Send back all of the data, word for word.

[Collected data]
■ ■ ■
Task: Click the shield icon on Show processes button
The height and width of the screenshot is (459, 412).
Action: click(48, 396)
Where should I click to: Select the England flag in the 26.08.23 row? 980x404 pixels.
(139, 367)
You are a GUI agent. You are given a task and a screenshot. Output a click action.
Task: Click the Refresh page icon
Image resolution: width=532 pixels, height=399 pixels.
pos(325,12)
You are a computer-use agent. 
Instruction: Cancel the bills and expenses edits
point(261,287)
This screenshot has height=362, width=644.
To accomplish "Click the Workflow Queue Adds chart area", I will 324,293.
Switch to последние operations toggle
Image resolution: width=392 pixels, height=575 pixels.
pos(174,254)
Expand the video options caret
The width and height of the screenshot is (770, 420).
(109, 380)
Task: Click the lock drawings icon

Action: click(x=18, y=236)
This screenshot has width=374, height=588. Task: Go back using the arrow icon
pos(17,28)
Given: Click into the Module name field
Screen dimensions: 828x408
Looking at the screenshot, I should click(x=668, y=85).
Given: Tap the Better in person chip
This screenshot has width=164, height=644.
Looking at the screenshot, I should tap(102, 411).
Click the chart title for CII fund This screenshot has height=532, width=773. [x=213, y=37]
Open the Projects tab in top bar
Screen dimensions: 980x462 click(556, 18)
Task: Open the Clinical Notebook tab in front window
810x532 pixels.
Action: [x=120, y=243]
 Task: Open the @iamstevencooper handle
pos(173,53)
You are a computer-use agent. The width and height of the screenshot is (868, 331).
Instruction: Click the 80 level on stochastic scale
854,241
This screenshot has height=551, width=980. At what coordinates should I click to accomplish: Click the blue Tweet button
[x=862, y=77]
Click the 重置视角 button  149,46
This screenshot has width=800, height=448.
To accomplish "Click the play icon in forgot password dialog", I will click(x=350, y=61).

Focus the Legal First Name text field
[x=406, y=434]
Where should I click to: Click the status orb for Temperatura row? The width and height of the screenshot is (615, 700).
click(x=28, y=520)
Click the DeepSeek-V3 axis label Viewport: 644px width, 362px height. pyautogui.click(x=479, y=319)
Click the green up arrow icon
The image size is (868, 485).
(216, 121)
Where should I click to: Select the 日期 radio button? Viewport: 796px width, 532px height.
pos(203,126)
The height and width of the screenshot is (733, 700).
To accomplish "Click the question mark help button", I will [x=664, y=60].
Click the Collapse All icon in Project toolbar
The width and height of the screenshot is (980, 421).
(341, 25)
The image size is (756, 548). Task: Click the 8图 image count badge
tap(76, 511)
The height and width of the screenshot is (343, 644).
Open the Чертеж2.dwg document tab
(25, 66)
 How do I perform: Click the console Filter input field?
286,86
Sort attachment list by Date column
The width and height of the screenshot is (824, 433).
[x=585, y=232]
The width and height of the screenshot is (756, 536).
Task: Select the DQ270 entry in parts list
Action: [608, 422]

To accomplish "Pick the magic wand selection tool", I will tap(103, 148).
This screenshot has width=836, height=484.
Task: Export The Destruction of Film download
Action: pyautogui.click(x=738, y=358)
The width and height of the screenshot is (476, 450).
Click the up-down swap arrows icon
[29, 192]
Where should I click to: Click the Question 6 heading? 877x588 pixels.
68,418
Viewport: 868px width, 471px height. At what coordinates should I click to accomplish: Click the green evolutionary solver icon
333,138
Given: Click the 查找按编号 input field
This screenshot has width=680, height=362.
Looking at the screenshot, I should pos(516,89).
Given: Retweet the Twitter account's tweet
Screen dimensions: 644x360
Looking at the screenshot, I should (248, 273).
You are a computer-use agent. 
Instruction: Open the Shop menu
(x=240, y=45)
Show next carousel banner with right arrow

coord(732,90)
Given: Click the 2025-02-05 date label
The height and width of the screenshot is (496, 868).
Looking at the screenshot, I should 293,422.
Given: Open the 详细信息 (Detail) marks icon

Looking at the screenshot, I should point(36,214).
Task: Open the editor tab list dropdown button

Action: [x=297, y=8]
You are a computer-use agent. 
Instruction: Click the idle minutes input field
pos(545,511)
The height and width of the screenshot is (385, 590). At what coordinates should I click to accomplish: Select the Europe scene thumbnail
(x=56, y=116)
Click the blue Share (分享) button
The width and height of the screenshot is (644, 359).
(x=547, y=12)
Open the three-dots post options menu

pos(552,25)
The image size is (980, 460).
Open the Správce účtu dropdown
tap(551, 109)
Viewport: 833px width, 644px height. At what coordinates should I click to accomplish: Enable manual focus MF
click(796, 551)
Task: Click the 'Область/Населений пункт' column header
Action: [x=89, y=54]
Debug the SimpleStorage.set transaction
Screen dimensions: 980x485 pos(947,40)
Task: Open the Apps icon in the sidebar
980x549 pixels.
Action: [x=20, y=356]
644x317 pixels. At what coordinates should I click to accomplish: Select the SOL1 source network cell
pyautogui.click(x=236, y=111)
■ ■ ■
→ **ANSWER TO THIS EXERCISE**
Task: Click the shield icon on Show processes button
The height and width of the screenshot is (459, 412).
Action: click(48, 396)
Where should I click to: Select the England flag in the 26.08.23 row? 980x404 pixels.
(139, 367)
You are a GUI agent. You are given a task and a screenshot. Output a click action.
Task: Click the Refresh page icon
Image resolution: width=532 pixels, height=399 pixels.
pos(325,12)
You are a computer-use agent. 
Instruction: Cancel the bills and expenses edits
point(261,287)
This screenshot has height=362, width=644.
To accomplish "Click the Workflow Queue Adds chart area", I will 324,293.
Switch to последние operations toggle
Image resolution: width=392 pixels, height=575 pixels.
pos(174,254)
Expand the video options caret
The width and height of the screenshot is (770, 420).
(109, 380)
Task: Click the lock drawings icon

Action: click(x=18, y=236)
This screenshot has width=374, height=588. Task: Go back using the arrow icon
pos(17,28)
Given: Click into the Module name field
Screen dimensions: 828x408
Looking at the screenshot, I should click(x=668, y=85).
Given: Tap the Better in person chip
This screenshot has width=164, height=644.
Looking at the screenshot, I should tap(102, 411).
Click the chart title for CII fund This screenshot has height=532, width=773. [x=213, y=37]
Open the Projects tab in top bar
Screen dimensions: 980x462 click(556, 18)
Task: Open the Clinical Notebook tab in front window
810x532 pixels.
Action: [x=120, y=243]
 Task: Open the @iamstevencooper handle
pos(173,53)
You are a computer-use agent. The width and height of the screenshot is (868, 331).
Instruction: Click the 80 level on stochastic scale
854,241
This screenshot has height=551, width=980. At what coordinates should I click to accomplish: Click the blue Tweet button
[x=862, y=77]
Click the 重置视角 button  149,46
This screenshot has width=800, height=448.
To accomplish "Click the play icon in forgot password dialog", I will click(x=350, y=61).

Focus the Legal First Name text field
[x=406, y=434]
Where should I click to: Click the status orb for Temperatura row? The width and height of the screenshot is (615, 700).
click(x=28, y=520)
Click the DeepSeek-V3 axis label Viewport: 644px width, 362px height. pyautogui.click(x=479, y=319)
Click the green up arrow icon
The image size is (868, 485).
(216, 121)
Where should I click to: Select the 日期 radio button? Viewport: 796px width, 532px height.
pos(203,126)
The height and width of the screenshot is (733, 700).
To accomplish "Click the question mark help button", I will [x=664, y=60].
Click the Collapse All icon in Project toolbar
The width and height of the screenshot is (980, 421).
(341, 25)
The image size is (756, 548). Task: Click the 8图 image count badge
tap(76, 511)
The height and width of the screenshot is (343, 644).
Open the Чертеж2.dwg document tab
(25, 66)
 How do I perform: Click the console Filter input field?
286,86
Sort attachment list by Date column
The width and height of the screenshot is (824, 433).
[x=585, y=232]
The width and height of the screenshot is (756, 536).
Task: Select the DQ270 entry in parts list
Action: [608, 422]

To accomplish "Pick the magic wand selection tool", I will tap(103, 148).
This screenshot has width=836, height=484.
Task: Export The Destruction of Film download
Action: pyautogui.click(x=738, y=358)
The width and height of the screenshot is (476, 450).
Click the up-down swap arrows icon
[29, 192]
Where should I click to: Click the Question 6 heading? 877x588 pixels.
68,418
Viewport: 868px width, 471px height. At what coordinates should I click to accomplish: Click the green evolutionary solver icon
333,138
Given: Click the 查找按编号 input field
This screenshot has width=680, height=362.
Looking at the screenshot, I should pos(516,89).
Given: Retweet the Twitter account's tweet
Screen dimensions: 644x360
Looking at the screenshot, I should (248, 273).
You are a computer-use agent. 
Instruction: Open the Shop menu
(x=240, y=45)
Show next carousel banner with right arrow

coord(732,90)
Given: Click the 2025-02-05 date label
The height and width of the screenshot is (496, 868).
Looking at the screenshot, I should 293,422.
Given: Open the 详细信息 (Detail) marks icon

Looking at the screenshot, I should point(36,214).
Task: Open the editor tab list dropdown button

Action: [x=297, y=8]
You are a computer-use agent. 
Instruction: Click the idle minutes input field
pos(545,511)
The height and width of the screenshot is (385, 590). At what coordinates should I click to accomplish: Select the Europe scene thumbnail
(x=56, y=116)
Click the blue Share (分享) button
The width and height of the screenshot is (644, 359).
(x=547, y=12)
Open the three-dots post options menu

pos(552,25)
The image size is (980, 460).
Open the Správce účtu dropdown
tap(551, 109)
Viewport: 833px width, 644px height. At what coordinates should I click to accomplish: Enable manual focus MF
click(796, 551)
Task: Click the 'Область/Населений пункт' column header
Action: [x=89, y=54]
Debug the SimpleStorage.set transaction
Screen dimensions: 980x485 pos(947,40)
Task: Open the Apps icon in the sidebar
980x549 pixels.
Action: [x=20, y=356]
644x317 pixels. At what coordinates should I click to accomplish: Select the SOL1 source network cell
pyautogui.click(x=236, y=111)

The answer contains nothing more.